Kolokoltsov Andrey A, Wang Eryu, Colpitts Tonya M, Weaver Scott C, Davey Robert A
Department of Microbiology and Immunology, Center for Emerging Infectious Diseases, University of Texas Medical Branch, Galveston, TX 77555, USA.
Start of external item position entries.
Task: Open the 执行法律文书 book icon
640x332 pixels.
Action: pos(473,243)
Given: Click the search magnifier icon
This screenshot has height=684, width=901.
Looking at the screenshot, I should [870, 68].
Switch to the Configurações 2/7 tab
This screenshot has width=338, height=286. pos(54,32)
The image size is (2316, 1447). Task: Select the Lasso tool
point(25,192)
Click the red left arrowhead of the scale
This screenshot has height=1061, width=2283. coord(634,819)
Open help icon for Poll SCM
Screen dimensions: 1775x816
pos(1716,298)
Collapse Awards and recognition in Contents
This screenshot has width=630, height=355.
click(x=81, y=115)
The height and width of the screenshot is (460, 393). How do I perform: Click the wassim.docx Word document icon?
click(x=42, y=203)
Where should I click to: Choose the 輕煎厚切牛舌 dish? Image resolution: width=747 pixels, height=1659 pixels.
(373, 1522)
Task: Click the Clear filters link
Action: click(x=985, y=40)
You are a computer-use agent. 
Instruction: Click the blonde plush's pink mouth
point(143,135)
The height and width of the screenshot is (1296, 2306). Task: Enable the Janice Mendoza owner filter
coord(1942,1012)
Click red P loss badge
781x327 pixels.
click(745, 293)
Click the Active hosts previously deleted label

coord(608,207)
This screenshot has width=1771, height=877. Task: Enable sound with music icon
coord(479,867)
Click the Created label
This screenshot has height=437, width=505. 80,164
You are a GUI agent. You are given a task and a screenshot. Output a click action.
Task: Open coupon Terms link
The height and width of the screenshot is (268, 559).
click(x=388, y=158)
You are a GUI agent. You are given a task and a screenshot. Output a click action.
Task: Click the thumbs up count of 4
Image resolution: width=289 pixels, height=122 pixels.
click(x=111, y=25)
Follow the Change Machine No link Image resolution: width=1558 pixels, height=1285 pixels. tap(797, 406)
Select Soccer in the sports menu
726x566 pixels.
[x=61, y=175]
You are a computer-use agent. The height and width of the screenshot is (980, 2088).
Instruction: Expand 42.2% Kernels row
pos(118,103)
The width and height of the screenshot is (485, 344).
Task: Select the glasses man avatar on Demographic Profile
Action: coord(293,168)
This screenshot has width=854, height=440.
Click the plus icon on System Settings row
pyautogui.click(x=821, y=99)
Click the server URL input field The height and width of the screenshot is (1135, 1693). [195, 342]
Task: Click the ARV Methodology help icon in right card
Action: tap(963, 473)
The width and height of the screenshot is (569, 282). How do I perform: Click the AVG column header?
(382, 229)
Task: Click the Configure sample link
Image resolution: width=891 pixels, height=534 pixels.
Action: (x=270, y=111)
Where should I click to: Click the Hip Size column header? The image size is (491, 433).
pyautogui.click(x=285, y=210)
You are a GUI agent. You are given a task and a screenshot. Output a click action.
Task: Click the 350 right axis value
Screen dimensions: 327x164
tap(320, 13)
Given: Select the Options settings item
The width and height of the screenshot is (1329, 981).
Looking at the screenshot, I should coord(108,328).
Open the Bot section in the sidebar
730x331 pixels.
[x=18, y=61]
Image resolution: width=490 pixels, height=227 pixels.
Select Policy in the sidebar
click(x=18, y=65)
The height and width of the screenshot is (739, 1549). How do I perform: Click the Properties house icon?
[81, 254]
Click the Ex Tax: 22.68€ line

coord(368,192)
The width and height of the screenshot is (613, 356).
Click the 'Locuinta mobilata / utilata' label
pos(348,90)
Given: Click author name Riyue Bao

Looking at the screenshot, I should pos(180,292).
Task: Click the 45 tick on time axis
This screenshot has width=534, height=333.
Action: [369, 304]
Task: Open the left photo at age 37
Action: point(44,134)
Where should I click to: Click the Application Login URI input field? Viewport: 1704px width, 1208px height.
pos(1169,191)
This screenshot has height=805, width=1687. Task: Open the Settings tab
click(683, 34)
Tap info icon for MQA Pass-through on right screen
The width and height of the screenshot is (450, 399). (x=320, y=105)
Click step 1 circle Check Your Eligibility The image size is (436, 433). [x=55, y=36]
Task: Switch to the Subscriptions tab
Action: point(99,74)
Am J Trop Med Hyg. 2006 Oct;75(4):702-9.
Virus envelope proteins are the primary targets of neutralizing antibody responses. The epitopes recognized differ sufficiently between virus subtypes and species to distinguish viruses and provide an important basis for disease diagnosis. Venezuelan equine encephalitis virus (VEEV) causes acute febrile illness in humans and has high mortality in equines. The most specific detection methods for serum antibodies use live virus in neutralization assays or in blocking enzyme linked immunosorbent assays. However, work with Venezuelan equine encephalitis virus requires biosafety level 3 containment and select agent security in the United States. We report two new assays for detection of Venezuelan equine encephalitis virus neutralizing antibody responses, based on virus pseudotypes. The first provides detection by marker gene expression after 20 hours and is particularly suited for high-throughput screening; the second uses a new, rapid virus entry assay to give readouts within 1 hour. Both assays are safe, sensitive, and in general recapitulate neutralizing antibody titers obtained by conventional plaque reduction assays. Each is suitable as a rapid primary screen for detection of neutralizing antibodies against Venezuelan equine encephalitis virus.
病毒包膜蛋白是中和抗体反应的主要靶点。不同病毒亚型和物种之间识别的表位差异足够大,可用于区分病毒,并为疾病诊断提供重要依据。委内瑞拉马脑炎病毒(VEEV)可导致人类急性发热性疾病,在马类中具有高死亡率。血清抗体最特异的检测方法是在中和试验或阻断酶联免疫吸附试验中使用活病毒。然而,在美国,处理委内瑞拉马脑炎病毒需要生物安全3级防护和特定病原体安全措施。我们报告了两种基于病毒假型检测委内瑞拉马脑炎病毒中和抗体反应的新试验。第一种通过20小时后的标记基因表达进行检测,特别适合高通量筛选;第二种使用一种新的快速病毒进入试验,可在1小时内得出结果。这两种试验都安全、灵敏,并且总体上概括了通过传统蚀斑减少试验获得的中和抗体滴度。每种试验都适合作为检测针对委内瑞拉马脑炎病毒的中和抗体的快速初步筛选方法。